Bob Geldof said he expected to be a 'whipping boy'
The charity War on Want said the co-organiser of this summer's Live 8 concerts thought he was "bigger than" the cause and had his "own strategy".
But Mr Geldof told the Guardian it did not matter "one whit" how well he knew politicians, adding: "Some I like, some I'm indifferent to."
G8 leaders have pledged to increase aid to poorer countries by $50bn (£27.4bn).
The group also agreed to cancel the debt of 18 African nations.
Some charities have complained that the aid increase - decided at the G8 summit at Gleneagles in July - is not enough and that much of the money is not new.
John Coventry, of War on Want, said of Mr Geldof: "He got too close to the government, and he got burned."

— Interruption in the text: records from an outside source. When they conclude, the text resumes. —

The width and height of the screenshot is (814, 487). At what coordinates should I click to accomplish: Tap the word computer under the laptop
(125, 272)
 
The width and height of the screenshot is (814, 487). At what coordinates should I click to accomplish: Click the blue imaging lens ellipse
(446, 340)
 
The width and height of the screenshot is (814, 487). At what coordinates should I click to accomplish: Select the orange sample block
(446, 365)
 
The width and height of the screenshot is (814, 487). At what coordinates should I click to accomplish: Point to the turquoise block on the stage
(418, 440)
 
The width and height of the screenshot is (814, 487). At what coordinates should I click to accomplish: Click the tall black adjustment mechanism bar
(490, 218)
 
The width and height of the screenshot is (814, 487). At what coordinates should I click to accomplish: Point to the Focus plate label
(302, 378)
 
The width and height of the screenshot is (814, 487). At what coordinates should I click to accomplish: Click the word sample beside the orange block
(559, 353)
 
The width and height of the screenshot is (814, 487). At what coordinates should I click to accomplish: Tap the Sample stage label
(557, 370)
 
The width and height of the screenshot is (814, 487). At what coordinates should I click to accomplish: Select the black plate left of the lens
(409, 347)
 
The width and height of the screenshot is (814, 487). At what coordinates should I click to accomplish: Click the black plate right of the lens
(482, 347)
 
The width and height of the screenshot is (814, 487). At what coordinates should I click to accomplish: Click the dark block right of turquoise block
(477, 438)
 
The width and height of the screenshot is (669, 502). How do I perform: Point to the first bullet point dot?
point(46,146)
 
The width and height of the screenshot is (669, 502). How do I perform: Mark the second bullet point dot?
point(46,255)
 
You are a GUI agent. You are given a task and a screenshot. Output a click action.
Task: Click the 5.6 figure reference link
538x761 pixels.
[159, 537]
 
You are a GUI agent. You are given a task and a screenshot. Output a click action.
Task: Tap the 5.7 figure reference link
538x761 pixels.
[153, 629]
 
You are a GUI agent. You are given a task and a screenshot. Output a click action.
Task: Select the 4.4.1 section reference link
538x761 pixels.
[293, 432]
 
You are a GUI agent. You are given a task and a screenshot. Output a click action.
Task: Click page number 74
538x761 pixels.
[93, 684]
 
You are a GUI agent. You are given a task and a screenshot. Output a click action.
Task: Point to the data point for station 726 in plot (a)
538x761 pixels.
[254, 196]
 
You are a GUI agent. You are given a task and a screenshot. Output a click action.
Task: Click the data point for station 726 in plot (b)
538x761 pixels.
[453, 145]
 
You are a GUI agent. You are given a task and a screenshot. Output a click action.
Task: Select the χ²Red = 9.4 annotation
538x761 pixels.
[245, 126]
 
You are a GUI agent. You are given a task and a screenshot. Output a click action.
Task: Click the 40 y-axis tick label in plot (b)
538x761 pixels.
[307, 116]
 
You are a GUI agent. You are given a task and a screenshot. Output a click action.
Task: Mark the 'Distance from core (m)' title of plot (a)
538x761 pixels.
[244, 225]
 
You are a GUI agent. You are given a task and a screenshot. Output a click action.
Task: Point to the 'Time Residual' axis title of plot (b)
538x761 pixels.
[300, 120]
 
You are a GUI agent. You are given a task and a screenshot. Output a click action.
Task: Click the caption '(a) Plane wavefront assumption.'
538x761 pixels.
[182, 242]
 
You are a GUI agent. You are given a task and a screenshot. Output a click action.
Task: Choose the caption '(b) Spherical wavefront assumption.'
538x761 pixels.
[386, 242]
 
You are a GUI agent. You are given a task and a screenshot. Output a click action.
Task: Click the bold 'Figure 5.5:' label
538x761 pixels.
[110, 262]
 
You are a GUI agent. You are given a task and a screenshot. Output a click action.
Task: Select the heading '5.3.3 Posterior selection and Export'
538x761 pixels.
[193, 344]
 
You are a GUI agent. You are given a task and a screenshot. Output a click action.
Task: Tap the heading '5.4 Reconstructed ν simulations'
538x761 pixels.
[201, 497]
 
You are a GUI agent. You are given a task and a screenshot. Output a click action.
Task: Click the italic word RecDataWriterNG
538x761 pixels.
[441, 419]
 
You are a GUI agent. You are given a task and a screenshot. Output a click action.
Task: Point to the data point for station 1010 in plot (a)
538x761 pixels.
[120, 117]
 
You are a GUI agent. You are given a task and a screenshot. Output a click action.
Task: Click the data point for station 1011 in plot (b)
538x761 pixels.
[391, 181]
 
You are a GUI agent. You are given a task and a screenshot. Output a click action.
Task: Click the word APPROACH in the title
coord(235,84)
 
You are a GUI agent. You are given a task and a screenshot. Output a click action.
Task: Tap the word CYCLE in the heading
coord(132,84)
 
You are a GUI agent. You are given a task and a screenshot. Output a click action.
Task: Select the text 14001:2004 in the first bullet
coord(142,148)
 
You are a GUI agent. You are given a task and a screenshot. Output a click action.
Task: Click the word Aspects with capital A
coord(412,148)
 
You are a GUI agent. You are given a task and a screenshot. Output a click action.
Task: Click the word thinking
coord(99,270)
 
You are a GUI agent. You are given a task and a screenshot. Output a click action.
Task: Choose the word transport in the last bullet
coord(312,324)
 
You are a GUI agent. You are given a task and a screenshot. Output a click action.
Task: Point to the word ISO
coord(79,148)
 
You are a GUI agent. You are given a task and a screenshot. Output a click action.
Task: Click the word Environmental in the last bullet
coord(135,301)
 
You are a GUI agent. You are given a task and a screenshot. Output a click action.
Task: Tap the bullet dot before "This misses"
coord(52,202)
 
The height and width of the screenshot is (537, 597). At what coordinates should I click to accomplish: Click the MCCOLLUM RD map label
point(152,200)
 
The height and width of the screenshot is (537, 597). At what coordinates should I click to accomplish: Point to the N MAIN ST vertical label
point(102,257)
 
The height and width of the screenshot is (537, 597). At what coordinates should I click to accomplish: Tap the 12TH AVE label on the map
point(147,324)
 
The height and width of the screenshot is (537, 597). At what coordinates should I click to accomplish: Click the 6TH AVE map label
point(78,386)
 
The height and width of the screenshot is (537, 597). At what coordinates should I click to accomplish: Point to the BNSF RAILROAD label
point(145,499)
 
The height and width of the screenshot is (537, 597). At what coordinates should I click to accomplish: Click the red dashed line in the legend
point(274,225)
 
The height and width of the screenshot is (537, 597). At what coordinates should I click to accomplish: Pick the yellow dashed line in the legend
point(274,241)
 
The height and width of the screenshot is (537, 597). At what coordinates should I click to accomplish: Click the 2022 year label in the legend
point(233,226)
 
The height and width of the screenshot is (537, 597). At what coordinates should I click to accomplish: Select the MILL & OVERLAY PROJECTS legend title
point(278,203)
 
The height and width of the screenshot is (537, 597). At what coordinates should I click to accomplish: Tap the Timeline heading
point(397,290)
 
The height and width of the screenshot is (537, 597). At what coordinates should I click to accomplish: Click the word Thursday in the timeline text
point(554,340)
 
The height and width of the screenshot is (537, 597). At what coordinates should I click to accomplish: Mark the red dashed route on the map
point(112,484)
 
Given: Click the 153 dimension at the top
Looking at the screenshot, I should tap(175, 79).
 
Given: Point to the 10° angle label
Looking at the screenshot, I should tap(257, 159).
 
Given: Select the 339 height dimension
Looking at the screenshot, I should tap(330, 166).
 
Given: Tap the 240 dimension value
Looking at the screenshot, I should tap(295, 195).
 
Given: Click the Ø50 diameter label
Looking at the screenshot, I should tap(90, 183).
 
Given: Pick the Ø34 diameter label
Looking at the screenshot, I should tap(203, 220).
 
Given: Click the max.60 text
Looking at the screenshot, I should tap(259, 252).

Dave Timms, of poverty pressure group the World Development Movement, said Live 8 had "displaced" the work of the Make Poverty History campaign with a "wall of celebrities, and no message beyond a vague notion about caring for the poor and wanting politicians to 'do something'."
However, Mr Geldof said: "You're a rallying point and therefore a whipping boy at the same time, and that's part and parcel of the gig...[But] unless you engage with the political process, you aren't going to get political and economic justice."
He added: "Live 8 forced through several deals at Gleneagles, the aid deal and the debt deal, neither of which were perfect but which were nevertheless far beyond our wildest dreams a year ago."
Leaders also pledged to create universal access to anti-HIV drugs in Africa by 2010.
EU members of the G8 promised to reach a collective aid target of 0.56% of GDP by 2010, and 0.7% by 2015
An estimated nine million people in the UK watched the Live 8 concert in London's Hyde Park on television.